• Excerpt to read:
The One Ingredient That Will Make Your Boxed Cake Mix Way Better
Boxed cake mixes are pretty inexpensive and can be reasonably delicious, but they can lack that "homemade" feel and taste when you finally dig in. But Real Simple discovered that adding a simple secret ingredient can change up your boxed cake game so well that you'll never consider using something else.
The would-be bakers discovered, after purchasing a box of cake mix, that there was no vegetable oil to be found in the house. Oh no! Don't you just hate it when that happens? Instead of heading back to the store to buy some, they decided to sub it out with something that they already had on hand. (If necessity is the mother of invention, laziness has got to be its deadbeat dad.) What they chose to substitute for the vegetable oil was coconut oil, although this did require one extra step. As coconut oil is solid at room temperature, it needed to be warmed up first to be able to measure and mix in. Once it was melted, they used it as a one-on-one replacement for the veg oil and baked the cake as usual.
How this secret ingredient makes a huge difference in boxed cake mix
When the cake was finished baking, the home bakers were pleased to find that not only did the coconut oil work well as a substitute for vegetable oil, but it made the cake way better. It was extra light, very fluffy, and super moist, and more like a homemade, from-scratch cake. It didn't taste like coconut at all, either, which was a huge bonus.
The reason this secret ingredient didn't leave behind a coconutty taste was thanks to the refined coconut oil that was used. You can also substitute unrefined or virgin coconut oil in your cake mix, but that will lend some coconut flavor. If you're cool with that, then by all means go unrefined, but if you're hoping to just add the goodness without the extra flavor, then stock up on refined coconut oil.
Coconut oil is also shelf stable and can last in a cool, dry place (such as inside a cupboard) for around two years, which means there's a good chance you'll have it on hand when you need it. Just make sure that you pay attention to the "best by" date and toss it if it turns yellow or chunky (via Extra Crispy). Also toss it if there are any signs of mold. Then, next time you're in a pinch and find yourself without any vegetable oil come cake-baking time, you can try coconut oil instead. If you don't have any of that, though, here are a few more ingredient substitutions you could try.

• Provided records:
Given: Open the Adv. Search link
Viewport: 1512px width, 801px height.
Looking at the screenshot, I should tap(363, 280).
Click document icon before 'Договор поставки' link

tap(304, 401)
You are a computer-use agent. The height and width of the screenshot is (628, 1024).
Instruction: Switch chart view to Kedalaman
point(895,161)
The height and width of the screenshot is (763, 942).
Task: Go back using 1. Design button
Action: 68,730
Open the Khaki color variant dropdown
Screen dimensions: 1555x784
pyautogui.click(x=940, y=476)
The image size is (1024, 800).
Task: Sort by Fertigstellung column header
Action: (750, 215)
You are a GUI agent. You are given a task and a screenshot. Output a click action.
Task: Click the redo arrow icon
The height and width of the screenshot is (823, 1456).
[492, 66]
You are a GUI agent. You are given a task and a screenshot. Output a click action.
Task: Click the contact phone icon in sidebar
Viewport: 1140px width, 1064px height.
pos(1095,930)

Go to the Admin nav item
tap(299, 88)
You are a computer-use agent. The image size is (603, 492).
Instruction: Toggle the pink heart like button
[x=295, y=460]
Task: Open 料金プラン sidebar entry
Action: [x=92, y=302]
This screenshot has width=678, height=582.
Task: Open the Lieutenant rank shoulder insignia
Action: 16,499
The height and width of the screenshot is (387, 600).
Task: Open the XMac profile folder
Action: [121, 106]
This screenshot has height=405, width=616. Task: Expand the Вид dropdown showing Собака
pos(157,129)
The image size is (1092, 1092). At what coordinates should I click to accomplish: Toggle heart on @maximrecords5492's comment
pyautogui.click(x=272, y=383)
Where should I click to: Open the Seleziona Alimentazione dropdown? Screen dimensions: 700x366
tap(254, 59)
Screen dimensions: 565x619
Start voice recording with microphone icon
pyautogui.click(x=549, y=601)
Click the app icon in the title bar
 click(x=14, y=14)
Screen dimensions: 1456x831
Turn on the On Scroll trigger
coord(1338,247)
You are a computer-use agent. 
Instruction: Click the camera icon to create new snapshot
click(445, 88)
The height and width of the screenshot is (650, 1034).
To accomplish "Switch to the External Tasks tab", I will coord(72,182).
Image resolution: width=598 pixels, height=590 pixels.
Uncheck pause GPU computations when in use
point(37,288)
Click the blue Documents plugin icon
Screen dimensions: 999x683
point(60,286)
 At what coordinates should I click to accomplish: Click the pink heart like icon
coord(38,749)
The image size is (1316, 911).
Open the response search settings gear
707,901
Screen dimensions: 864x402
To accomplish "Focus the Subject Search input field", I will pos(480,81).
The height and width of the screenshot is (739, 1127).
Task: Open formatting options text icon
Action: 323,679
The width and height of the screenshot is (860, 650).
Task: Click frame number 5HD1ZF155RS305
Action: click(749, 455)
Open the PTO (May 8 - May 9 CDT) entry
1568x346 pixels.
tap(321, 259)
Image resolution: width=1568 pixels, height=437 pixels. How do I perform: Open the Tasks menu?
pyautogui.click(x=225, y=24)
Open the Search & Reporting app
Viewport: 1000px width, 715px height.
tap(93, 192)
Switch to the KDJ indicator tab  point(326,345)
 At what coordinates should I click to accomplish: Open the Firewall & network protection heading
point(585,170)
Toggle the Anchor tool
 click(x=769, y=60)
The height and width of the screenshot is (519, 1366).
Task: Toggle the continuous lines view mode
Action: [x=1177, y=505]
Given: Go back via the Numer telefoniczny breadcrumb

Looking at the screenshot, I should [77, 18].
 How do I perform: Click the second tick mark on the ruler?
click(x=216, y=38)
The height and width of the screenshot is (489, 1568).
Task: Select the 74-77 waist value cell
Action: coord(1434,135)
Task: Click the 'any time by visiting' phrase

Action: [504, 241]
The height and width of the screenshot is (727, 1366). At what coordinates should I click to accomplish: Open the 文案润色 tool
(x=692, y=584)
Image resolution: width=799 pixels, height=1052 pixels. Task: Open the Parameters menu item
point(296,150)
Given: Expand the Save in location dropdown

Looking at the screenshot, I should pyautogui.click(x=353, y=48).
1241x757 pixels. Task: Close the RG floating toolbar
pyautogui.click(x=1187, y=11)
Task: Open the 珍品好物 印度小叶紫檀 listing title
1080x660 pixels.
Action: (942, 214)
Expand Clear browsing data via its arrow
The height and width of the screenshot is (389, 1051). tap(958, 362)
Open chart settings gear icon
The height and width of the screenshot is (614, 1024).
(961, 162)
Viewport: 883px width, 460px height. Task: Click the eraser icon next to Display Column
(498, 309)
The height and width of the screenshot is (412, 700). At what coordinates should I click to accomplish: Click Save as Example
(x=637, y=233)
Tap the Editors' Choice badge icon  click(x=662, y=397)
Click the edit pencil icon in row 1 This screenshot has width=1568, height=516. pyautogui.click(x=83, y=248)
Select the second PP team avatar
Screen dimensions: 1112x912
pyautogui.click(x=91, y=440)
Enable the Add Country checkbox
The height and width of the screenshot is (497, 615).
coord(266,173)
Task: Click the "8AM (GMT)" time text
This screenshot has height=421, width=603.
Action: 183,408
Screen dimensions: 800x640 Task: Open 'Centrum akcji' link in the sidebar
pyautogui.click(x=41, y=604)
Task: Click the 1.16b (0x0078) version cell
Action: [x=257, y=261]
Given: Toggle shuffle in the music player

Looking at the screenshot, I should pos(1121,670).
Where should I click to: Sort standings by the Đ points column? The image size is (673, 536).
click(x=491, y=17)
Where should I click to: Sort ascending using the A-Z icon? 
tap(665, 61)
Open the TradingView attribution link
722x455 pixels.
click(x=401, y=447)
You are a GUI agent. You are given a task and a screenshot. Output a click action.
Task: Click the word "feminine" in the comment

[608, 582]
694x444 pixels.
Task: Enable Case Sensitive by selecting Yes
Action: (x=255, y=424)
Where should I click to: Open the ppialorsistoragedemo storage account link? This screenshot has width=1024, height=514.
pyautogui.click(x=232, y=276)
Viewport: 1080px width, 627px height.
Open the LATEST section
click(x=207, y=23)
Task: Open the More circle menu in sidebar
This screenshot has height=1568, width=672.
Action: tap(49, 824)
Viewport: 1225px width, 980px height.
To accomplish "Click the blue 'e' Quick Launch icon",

• To do:
1. Summarize the article on using coconut oil in boxed cake mix in two sentences.
2. Pick up the article on coconut oil in boxed cake mix after its final sentence and keep it going.

• Solved tasks:
1. When home bakers had no vegetable oil for a boxed cake mix, they melted coconut oil and used it as a one-for-one replacement, and the cake came out extra light, fluffy, moist and more like a from-scratch cake. Refined coconut oil leaves no coconut taste while unrefined or virgin oil adds some, and coconut oil keeps for around two years in a cool, dry place.

2.
Butter also makes your boxed cake better
As Paula Deen the butter queen would probably say, butter makes everything better, and boxed cake mix is no exception. Lately, there's been a new viral TikTok baking hack (are there any other kind?) making the rounds where a home baker makes a number of changes to her boxed cake mix that she promises will make your cake come out tasting so much richer and moister than it would have done had you simply followed the directions given on the package. What you do is you swap the water for milk, swap whole eggs for egg whites (she used a boxed white cake mix that called for 5 egg whites but used three whole eggs instead, which you'd think would make it a tad less white, but whatever), and omit the vegetable oil in favor of using double that amount of melted butter.
While it's not the easiest hack in the world, involving multiple substitutions, she claims the results are worth it. It seems the commenters on the TikTok video, at least the ones who actually tried this hack, agree. One deemed it, "By far THE best cake I've EVER made," while another said, "Better than anything I've ever made! Insane."
Believe it or not, ice cream works for boxed cake mix, too
So you're all out of a boring ingredient like oil, but you've still got plenty of ice cream? That makes perfect sense to us. What makes ice cream so creamy is its high fat content, and that means that you can actually use it as a baking ingredient to replace another type of fat. If you're making a boxed cake mix, you will probably need about two cups (one pint) of melted ice cream to make this hack work — a premium (high fat) brand will work best, but even the cheap stuff should work fine. A low-fat product like Halo Top might not work so well, though, nor should you try this with gelato or sorbet.
Anyway, take your melted ice cream and your dry cake mix and stir them together, then add in the eggs. Skip the water called for as well as the oil, however, since the melted ice cream will supply the needed moisture. How's that for an easy hack?